Troubled US carmaker General Motors said last night it is closely monitoring the UK, Spanish and Irish markets, to see whether it should cut production due to the economic turmoil.
GM Europe vice president of sales and marketing Brent Dewar said: “The economic headwinds in these three markets are concerning. We have already cut production in Spain and we are monitoring the UK and Ireland on a daily basis.”
Observers will closely watch GM’s Vauxhall plant in Ellesmere Port, Merseyside, which employs 2,900 people and makes the Astra.
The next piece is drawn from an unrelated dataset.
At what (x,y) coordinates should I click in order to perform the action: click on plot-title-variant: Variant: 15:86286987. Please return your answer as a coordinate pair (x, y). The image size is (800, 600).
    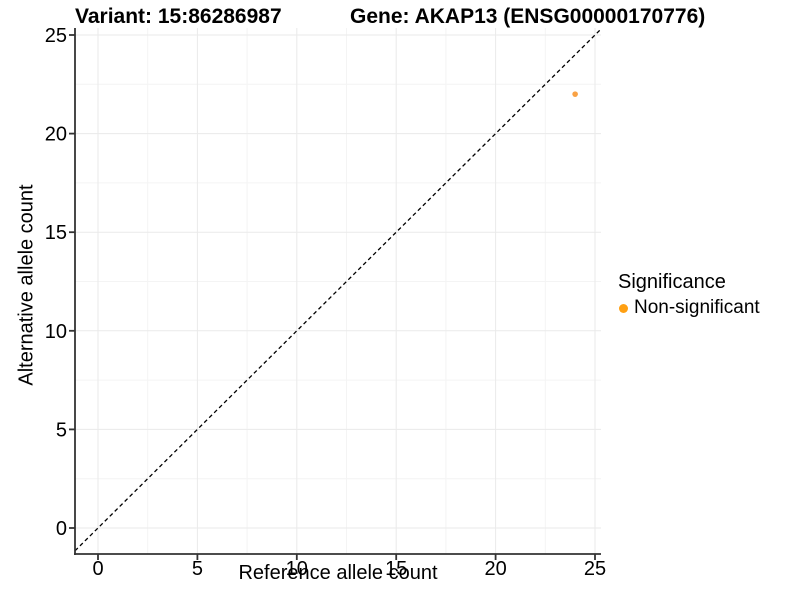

It is also a contender to make GM’s hybrid car, the Chevrolet Volt in Europe.
New car registrations fell by 3.5 per cent in May in the UK. And GM sold 143,206 diesel cars in Britain alone between January and May this year.
New UK car registrations for August due to be released today, are expected to be down again.
GM yesterday posted a 20 per cent drop in US August sales as more aggressive discounting on its 2008 line-up headed off the even-deeper decline some analysts had forecast.
GM sales of light trucks, including pickup trucks and sport utility vehicles, fell 24 per cent in August from a year earlier while sales of cars dropped about 14 per cent.
GM says it will cut global output in the fourth quarter by 16 per cent.
GM said last week it would trim production at its Figueralas plant in Zaragoza in eastern Spain due to the slowdown in its main markets.